By any measure, immigration is an insignificantly small variable in the overall American job picture. The foreign-born total only 1/8 of the population.

In addition, employment is not a big pot from which any ladle will scoop out a candidate. It is specific to skills and industries, economic conditions and time periods. A higher percentage of immigrants have college degrees than those native-born. (Although it is also true that a higher percentage have no high school diploma.) This makes immigrants selectable for certain jobs.

Still. almost nothing about employment as a whole in the U.S. can be explained by immigration. Employment is overwhelmingly a function of the native-born.

UI is not supposed to reduce unemployment. It is supposed to make unemployment endurable. It does what it is intended to do. That it doesn’t do something bizarrely unintended is totally irrelevant.

Even I can see this is fallacious. You’ve not demonstrated a causal link between unemployment benefits and higher unemployment, and you’ve not given any information about how the Chinese administer unemployment benefits (clue: it’s not hugely different to the American system).

Your post could just as easily argue for literally anything, thus:

Or alternatively

Or even…

Although I concede that last position may be a little more reasonable :slight_smile:

Post Hoc Ergo Propter Hoc

ETA: Great minds and all that

Oh yeah?

That was a year and a half ago. The trend hasn’t changed.

First of all, while the winners of the prize might favor extended benefits, they wouldn’t make the mistake many in this thread make and assume that these benefits don’t have a cost.

Secondly, you seem to be considering credit measures and stimulus as equivalent to extended unemployment benefits. Why would you assume that this is so? Might one favor one or another of these things and not the other - or even regard them as having different priorities?

I’m not opposed to extending the benefits, so long as we are clear about the various tradeoffs involved.

Of course it has costs, who would deny that?

Why are you maintaining that UI extension and stimulus are two different things? Extending UI is a stimulus, and economists consider it a pretty good one. Certainly better than additional tax cuts for those making over $250,000.

Immigration has EVERYTHING to do with it. All you gotta know is to know math in order to figure it out. Even a grade schooler can figure it out.

Immigration, just over the past 10 years alone, is responsible for over 13 of the unemployed today.

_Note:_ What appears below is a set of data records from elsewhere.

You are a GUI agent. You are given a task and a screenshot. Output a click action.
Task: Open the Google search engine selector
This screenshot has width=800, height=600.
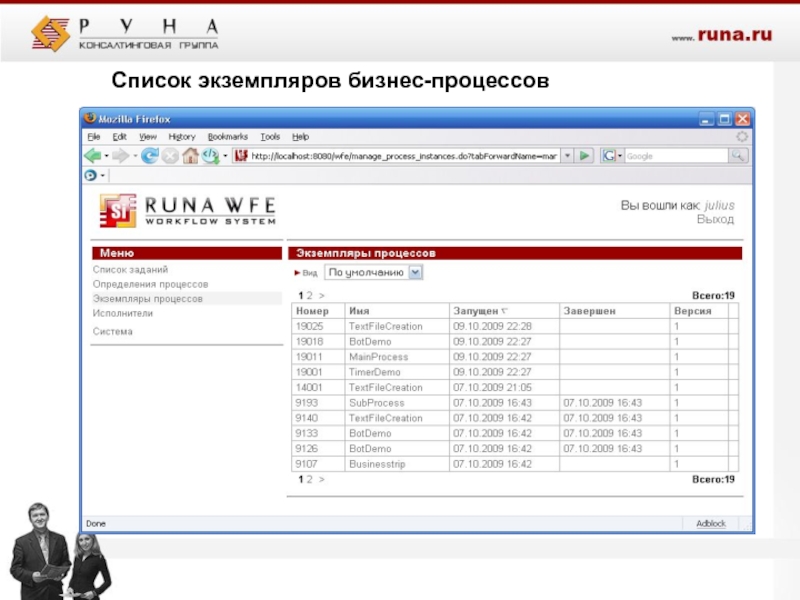611,156
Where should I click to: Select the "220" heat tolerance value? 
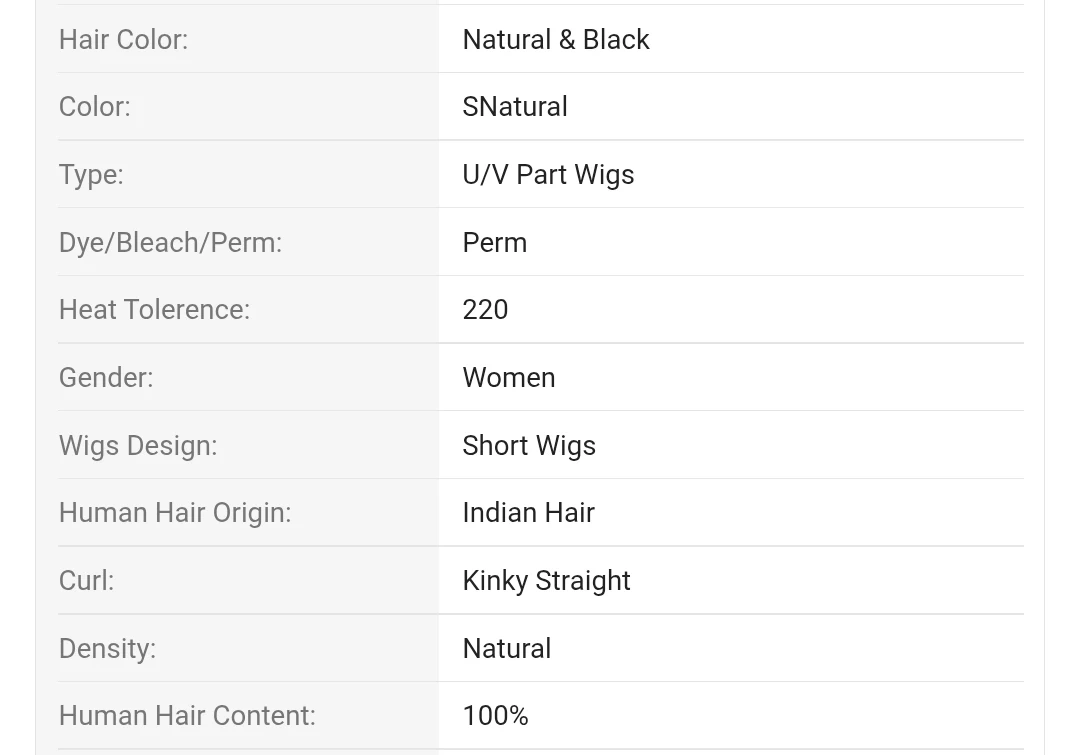(485, 310)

http://www.prnewswire.com/news-relea...110046719.html
Fewer Jobs, More Immigrants: Despite Loss of 1 Million Jobs, 13.1 Million Arrived 2000-09

*WASHINGTON, Nov. 23, 2010 /PRNewswire-USNewswire/ – New Census Bureau data collected in March of this year show that 13.1 million immigrants (legal and illegal) arrived in the previous 10 years, even though there was a net decline of 1 million jobs during the decade.
*

Your link isn’t working at the moment so I can’t see everything you’re basing this on, but according to the Bureau of Labour Statistics, America ended November with 15.1 million unemployed. Is it really your contention that all but 2 million of America’s unemployed are illegal immigrants?